Gli studi che hanno valutato rigorosamente l’implementazione dei piani passati per dotare scuole di computer, lavagne interattive e connessioni Internet mostrano che tali piani spesso risultano in un maggiore uso delle nuove tecnologie, ma che gli effetti positivi sugli apprendimenti sono molto più rari (i riferimenti a due recenti rassegne della letteratura scientifica appaiono in fondo a quest’articolo). E i dati internazionali raccolti nell’ambito dell’indagine OCSE/PISA e le valutazioni sperimentali di programmi specifici concludono, in genere, che i rari effetti positivi sono limitati a competenze più direttamente legate all’uso dei computer, quali la capacità di navigare un ipertesto per trovare un’informazione; mentre la crescita di competenze più generali, quali capacità di lettura critica o la capacità di formulare un problema matematicamente, sono praticamente inesistenti.

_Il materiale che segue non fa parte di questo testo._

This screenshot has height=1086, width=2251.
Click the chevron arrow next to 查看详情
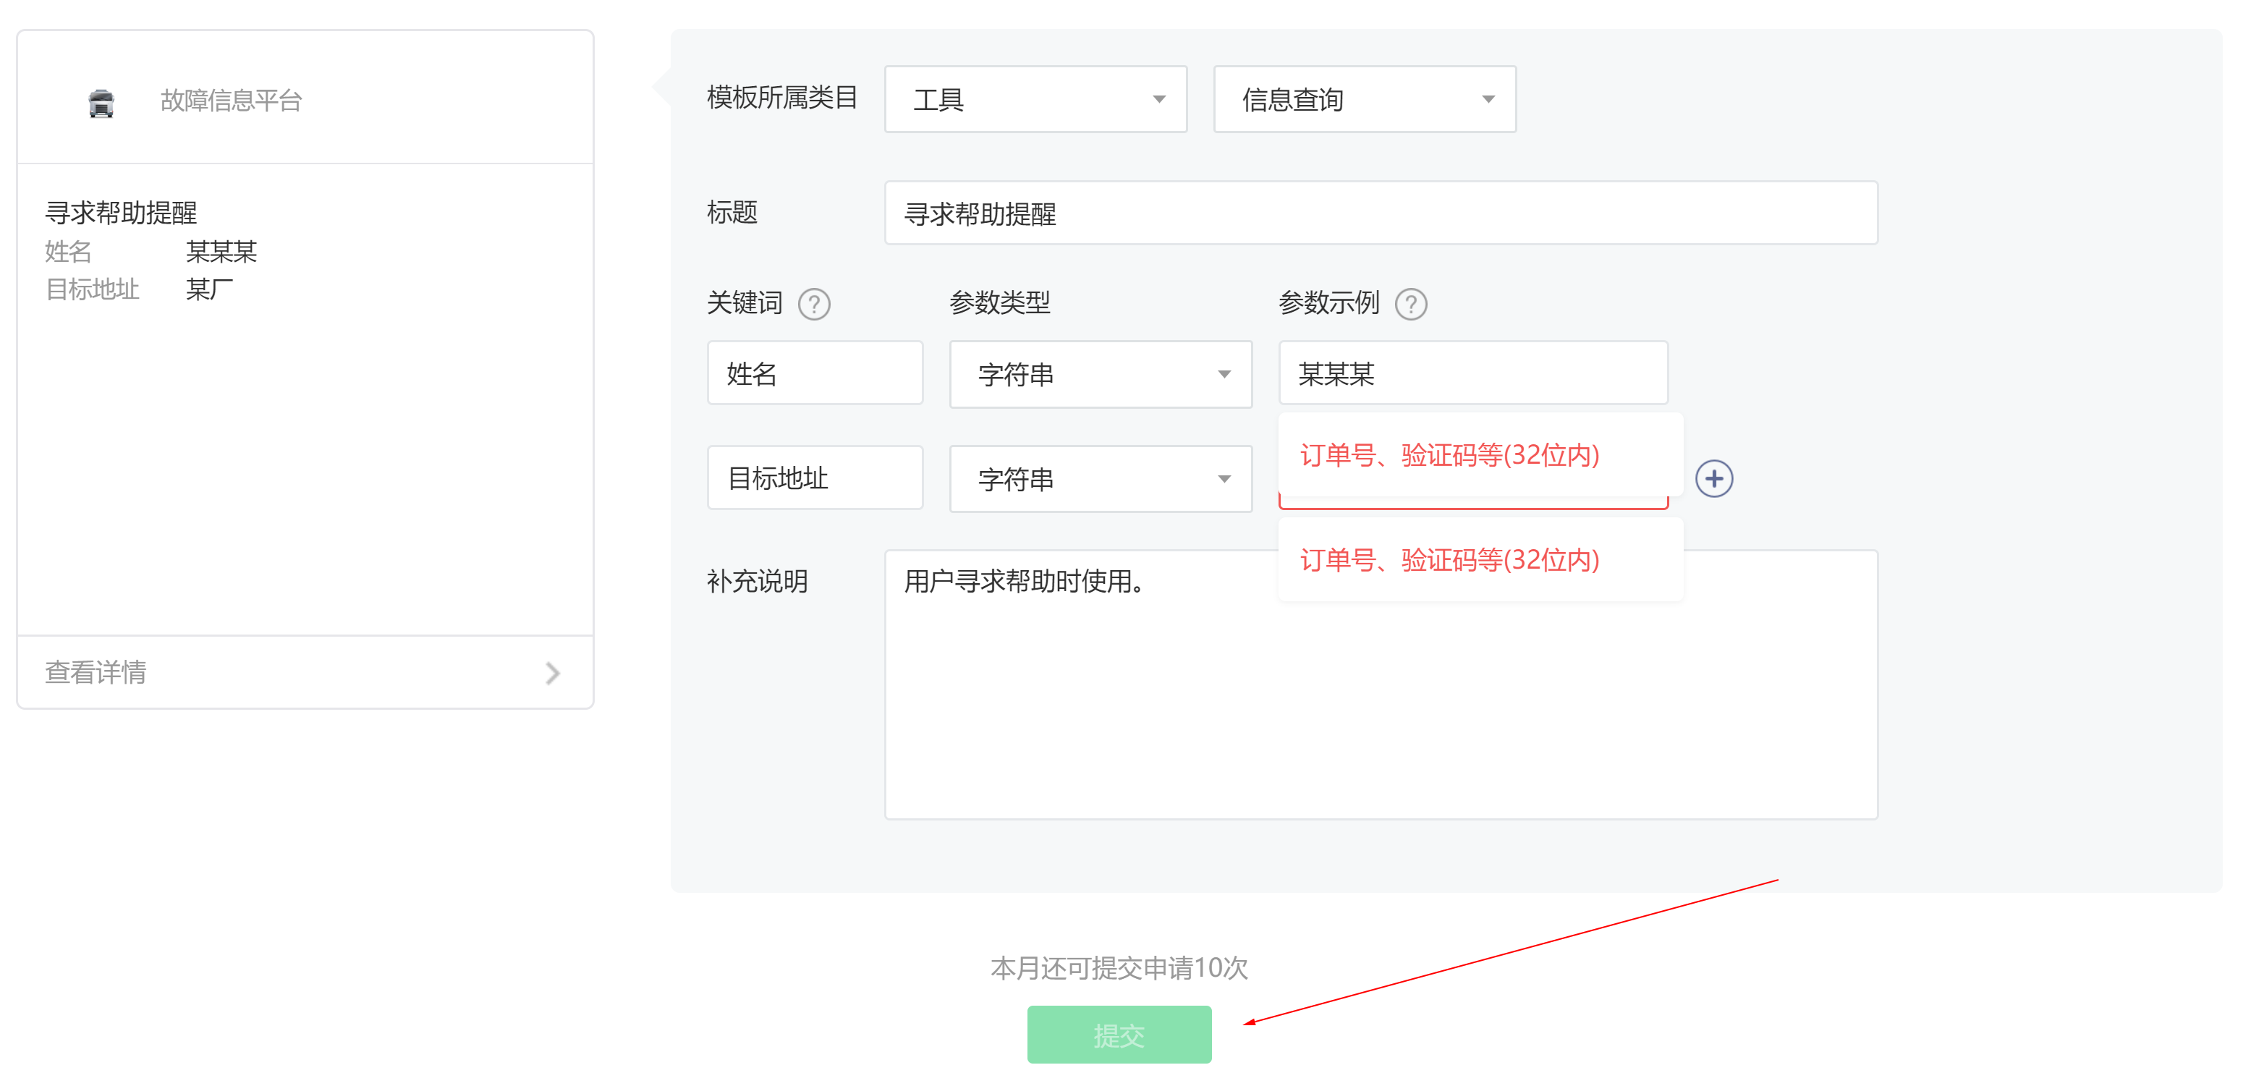click(552, 673)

Per comprendere questa (quasi) assenza di risultati, occorre ricordare ciò che forse è ovvio, ma che spesso viene dimenticato al momento di elaborare i piani digitali per le scuole: in ogni situazione – digitale o analogica, online o offline – le condizioni che permettono l’apprendimento sono le stesse. Il valore aggiunto delle tecnologie può quindi manifestarsi solo se tali strumenti sono usati per creare le condizioni necessarie all’apprendimento, e non dipende solo dalla loro presenza o dal loro uso effettivo.

La tecnologia migliora gli apprendimenti se viene in aiuto a strategie di insegnamento efficaci. 

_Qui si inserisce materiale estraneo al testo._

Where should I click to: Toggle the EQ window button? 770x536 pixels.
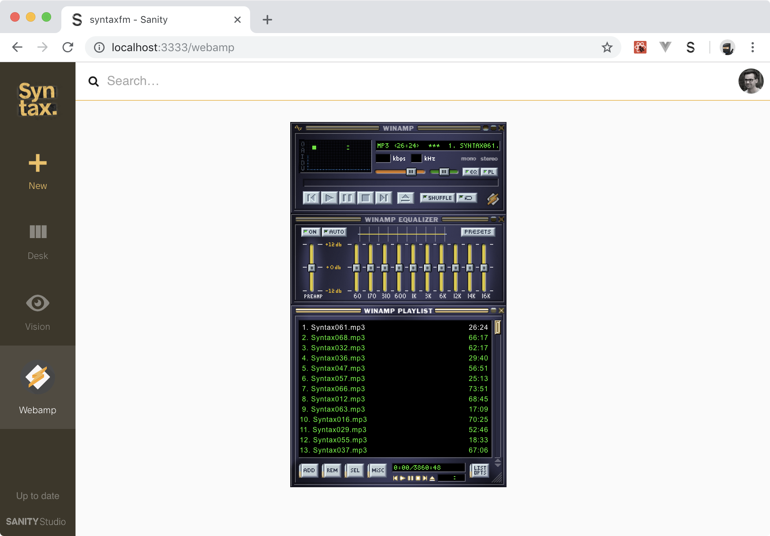[x=471, y=172]
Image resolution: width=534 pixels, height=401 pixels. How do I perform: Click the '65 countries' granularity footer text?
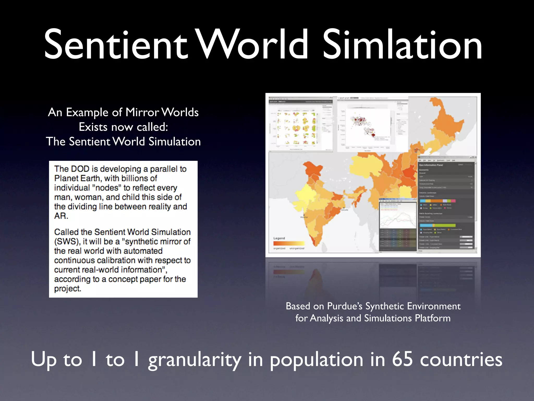[x=447, y=359]
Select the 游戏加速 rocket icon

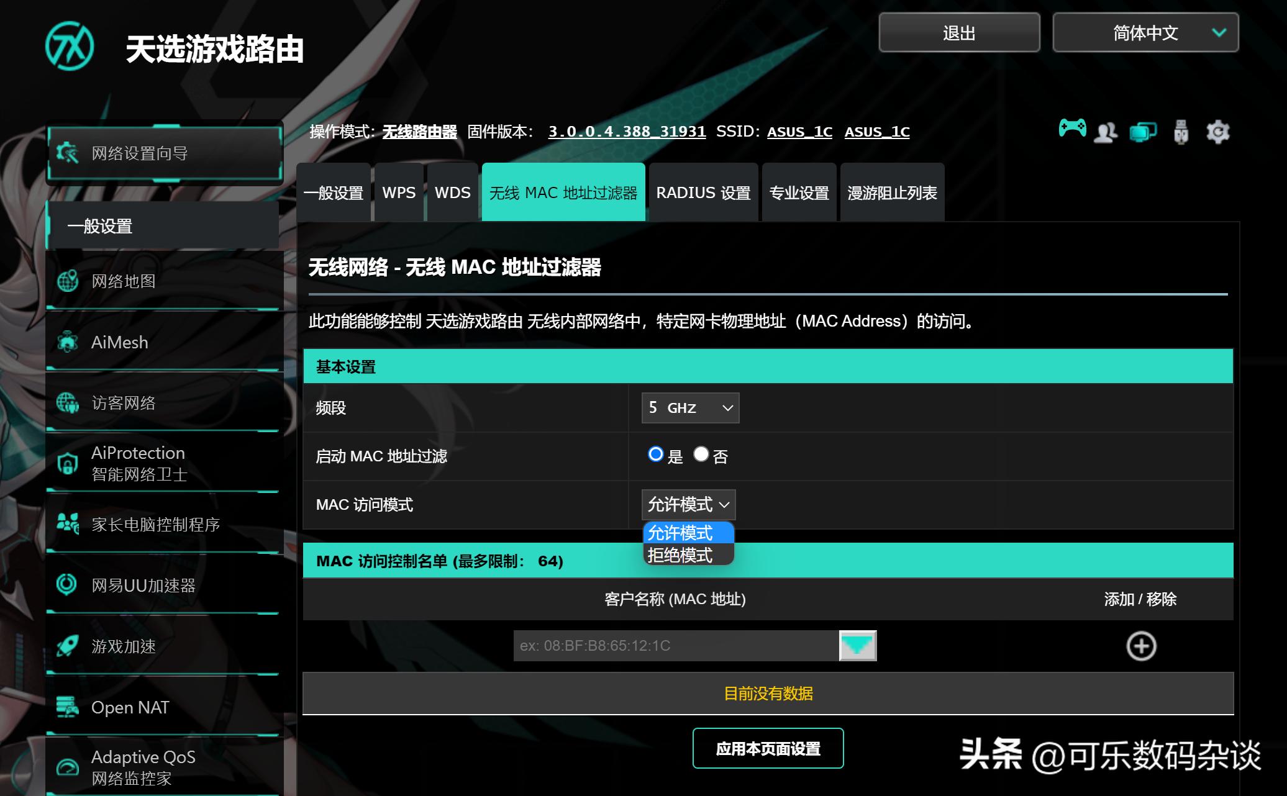click(x=67, y=646)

Semplificando molto, si possono individuare tre elementi che caratterizzano gli usi di maggior successo educativo delle tecnologie: essi permettono di aumentare il tempo dedicato all’apprendimento e all’esercizio; permettono agli studenti di assumere il controllo sulla situazione di apprendimento (per esempio, adattando il ritmo di introduzione delle nuove nozioni alla situazione di ciascuno); e sostengono l’apprendimento collaborativo. In altre parole, la scienza di come impariamo è la stessa in un mondo infuso di tecnologia come in un mondo non-tecnologico. L’apprendimento continuerà a richiedere tempo, ed è accelerato quando risponde a un bisogno personale o quando avviene in una situazione sociale.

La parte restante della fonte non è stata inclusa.